DO THIS. Rewrite the items below, swapping every occurrence of "dropdown" for "drop-down menu" and leaving everything else unchanged.

SOURCE MATERIAL.
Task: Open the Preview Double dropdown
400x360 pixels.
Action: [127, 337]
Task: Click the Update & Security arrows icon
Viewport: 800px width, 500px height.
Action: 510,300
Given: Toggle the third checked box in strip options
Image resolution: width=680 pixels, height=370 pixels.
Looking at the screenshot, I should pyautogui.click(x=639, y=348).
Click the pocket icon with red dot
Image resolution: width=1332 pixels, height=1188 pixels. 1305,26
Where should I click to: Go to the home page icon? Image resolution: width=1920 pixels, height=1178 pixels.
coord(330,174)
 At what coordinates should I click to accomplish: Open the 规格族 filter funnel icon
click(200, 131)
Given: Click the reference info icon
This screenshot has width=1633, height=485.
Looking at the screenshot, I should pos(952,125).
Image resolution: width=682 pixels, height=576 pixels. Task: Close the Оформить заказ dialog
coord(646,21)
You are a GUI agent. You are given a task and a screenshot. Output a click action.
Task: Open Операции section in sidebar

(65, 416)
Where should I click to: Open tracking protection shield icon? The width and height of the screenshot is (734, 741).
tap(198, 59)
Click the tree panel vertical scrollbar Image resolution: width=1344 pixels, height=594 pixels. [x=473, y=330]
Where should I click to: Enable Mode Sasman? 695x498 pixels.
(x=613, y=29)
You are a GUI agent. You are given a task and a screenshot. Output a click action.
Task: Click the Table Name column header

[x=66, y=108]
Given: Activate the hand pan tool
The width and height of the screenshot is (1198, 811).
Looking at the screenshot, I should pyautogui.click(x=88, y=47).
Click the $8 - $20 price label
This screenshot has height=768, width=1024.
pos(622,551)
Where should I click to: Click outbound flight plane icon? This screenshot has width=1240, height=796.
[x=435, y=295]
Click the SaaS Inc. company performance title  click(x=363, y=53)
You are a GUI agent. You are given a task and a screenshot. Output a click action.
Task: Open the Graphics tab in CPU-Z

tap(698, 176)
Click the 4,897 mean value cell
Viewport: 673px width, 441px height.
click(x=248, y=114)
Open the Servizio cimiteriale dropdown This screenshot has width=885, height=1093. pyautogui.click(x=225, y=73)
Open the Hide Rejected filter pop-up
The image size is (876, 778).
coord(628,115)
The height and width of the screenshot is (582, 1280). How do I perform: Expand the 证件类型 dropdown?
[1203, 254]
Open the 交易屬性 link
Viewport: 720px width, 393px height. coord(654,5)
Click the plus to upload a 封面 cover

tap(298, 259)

WRITTEN ANSWER.
Task: Open the Preview Double drop-down menu
400x360 pixels.
Action: [127, 337]
Task: Click the Update & Security arrows icon
Viewport: 800px width, 500px height.
Action: 510,300
Given: Toggle the third checked box in strip options
Image resolution: width=680 pixels, height=370 pixels.
Looking at the screenshot, I should pyautogui.click(x=639, y=348).
Click the pocket icon with red dot
Image resolution: width=1332 pixels, height=1188 pixels. 1305,26
Where should I click to: Go to the home page icon? Image resolution: width=1920 pixels, height=1178 pixels.
coord(330,174)
 At what coordinates should I click to accomplish: Open the 规格族 filter funnel icon
click(200, 131)
Given: Click the reference info icon
This screenshot has width=1633, height=485.
Looking at the screenshot, I should pos(952,125).
Image resolution: width=682 pixels, height=576 pixels. Task: Close the Оформить заказ dialog
coord(646,21)
You are a GUI agent. You are given a task and a screenshot. Output a click action.
Task: Open Операции section in sidebar

(65, 416)
Where should I click to: Open tracking protection shield icon? The width and height of the screenshot is (734, 741).
tap(198, 59)
Click the tree panel vertical scrollbar Image resolution: width=1344 pixels, height=594 pixels. [x=473, y=330]
Where should I click to: Enable Mode Sasman? 695x498 pixels.
(x=613, y=29)
You are a GUI agent. You are given a task and a screenshot. Output a click action.
Task: Click the Table Name column header

[x=66, y=108]
Given: Activate the hand pan tool
The width and height of the screenshot is (1198, 811).
Looking at the screenshot, I should pyautogui.click(x=88, y=47).
Click the $8 - $20 price label
This screenshot has height=768, width=1024.
pos(622,551)
Where should I click to: Click outbound flight plane icon? This screenshot has width=1240, height=796.
[x=435, y=295]
Click the SaaS Inc. company performance title  click(x=363, y=53)
You are a GUI agent. You are given a task and a screenshot. Output a click action.
Task: Open the Graphics tab in CPU-Z

tap(698, 176)
Click the 4,897 mean value cell
Viewport: 673px width, 441px height.
click(x=248, y=114)
Open the Servizio cimiteriale drop-down menu This screenshot has width=885, height=1093. pyautogui.click(x=225, y=73)
Open the Hide Rejected filter pop-up
The image size is (876, 778).
coord(628,115)
The height and width of the screenshot is (582, 1280). How do I perform: Expand the 证件类型 drop-down menu?
[1203, 254]
Open the 交易屬性 link
Viewport: 720px width, 393px height. coord(654,5)
Click the plus to upload a 封面 cover

tap(298, 259)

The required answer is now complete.